Sementara itu, warga mempertanyakan penggunaan dana hasil penjualan besi bekas jembatan tersebut. Apakah benar dialokasikan untuk kepentingan umum atau justru mengalir ke pihak-pihak tertentu? “Kami tidak pernah dilibatkan dalam musyawarah. Tiba-tiba ada laporan uang masuk, uang keluar. Ini uang negara, harus transparan!” kata ibu Sulastri, perwakilan kaum ibu yang ikut aksi beberapa waktu lalu.
Hingga kini, belum ada klarifikasi resmi dari pihak desa maupun Karang Taruna. Sementara warga terus menuntut audit investigatif dari Inspektorat Kabupaten Bekasi serta intervensi dari aparat penegak hukum. “Kami minta Kejaksaan dan Kepolisian turun tangan. Jangan sampai kasus ini ditutup-tutupi,” tegas JM Hendro, tokoh muda Bekasi yang dikenal vokal membela hak rakyat.
Lebih dari sekadar pembongkaran jembatan, ini adalah krisis kepercayaan terhadap pengelolaan aset publik di tingkat desa. Ketika prosedur hukum diabaikan, ketika masyarakat tidak dilibatkan, maka demokrasi desa telah dicederai.
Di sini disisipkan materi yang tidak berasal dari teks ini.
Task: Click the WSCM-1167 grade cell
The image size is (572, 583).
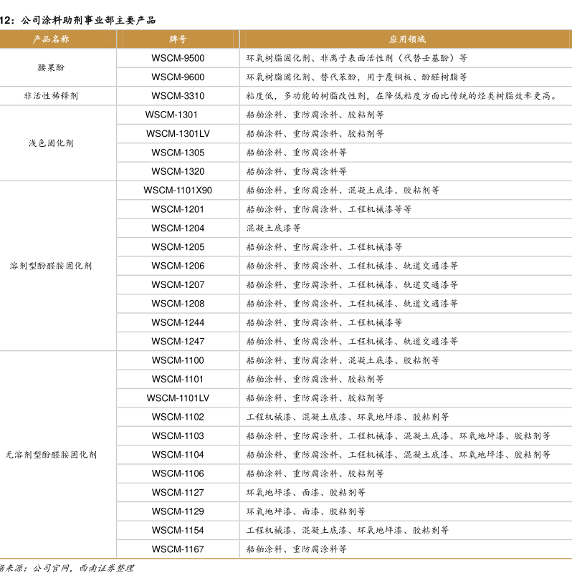Action: (178, 549)
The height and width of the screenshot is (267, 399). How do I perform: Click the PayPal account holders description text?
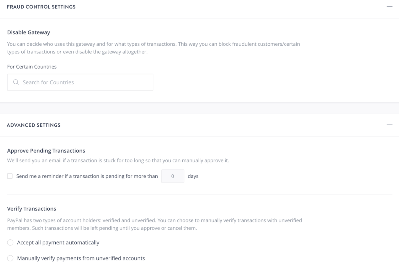pos(155,224)
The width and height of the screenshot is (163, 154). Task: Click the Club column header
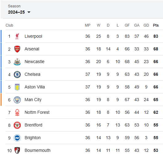[9, 25]
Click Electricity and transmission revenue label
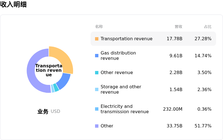 pyautogui.click(x=125, y=109)
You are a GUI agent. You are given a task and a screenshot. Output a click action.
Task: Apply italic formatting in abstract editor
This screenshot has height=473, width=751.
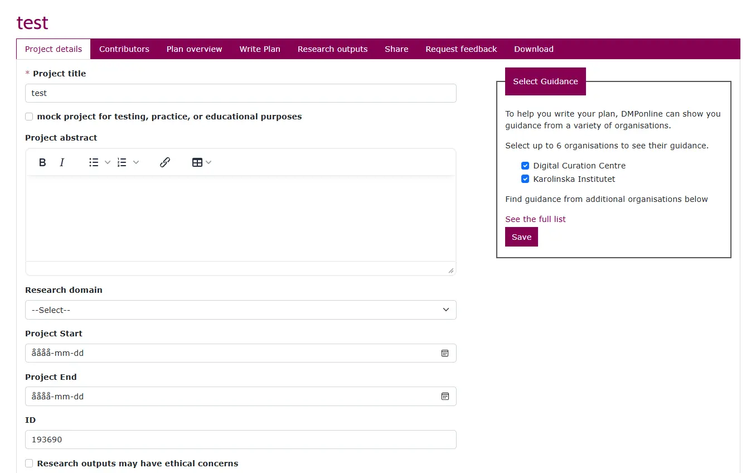pos(62,162)
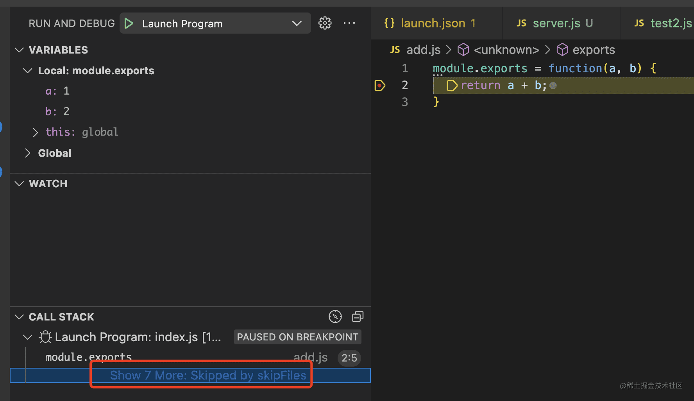Open the Run and Debug more actions ellipsis
The image size is (694, 401).
349,23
Jembatan Sukamulya mungkin telah hilang secara fisik, tapi suara rakyat akan terus menjadi jembatan menuju keadilan.
Sebagai bentuk konkret, LSM PENJARA Indonesia mendesak agar:
1. Jembatan dibangun kembali secepatnya oleh pemerintah daerah.
2. Audit investigasi dilakukan terhadap pembongkaran dan penjualan aset.
3. Pihak-pihak terkait diproses secara hukum sesuai Undang-Undang No. 31 Tahun 1999 tentang Pemberantasan Tindak Pidana Korupsi.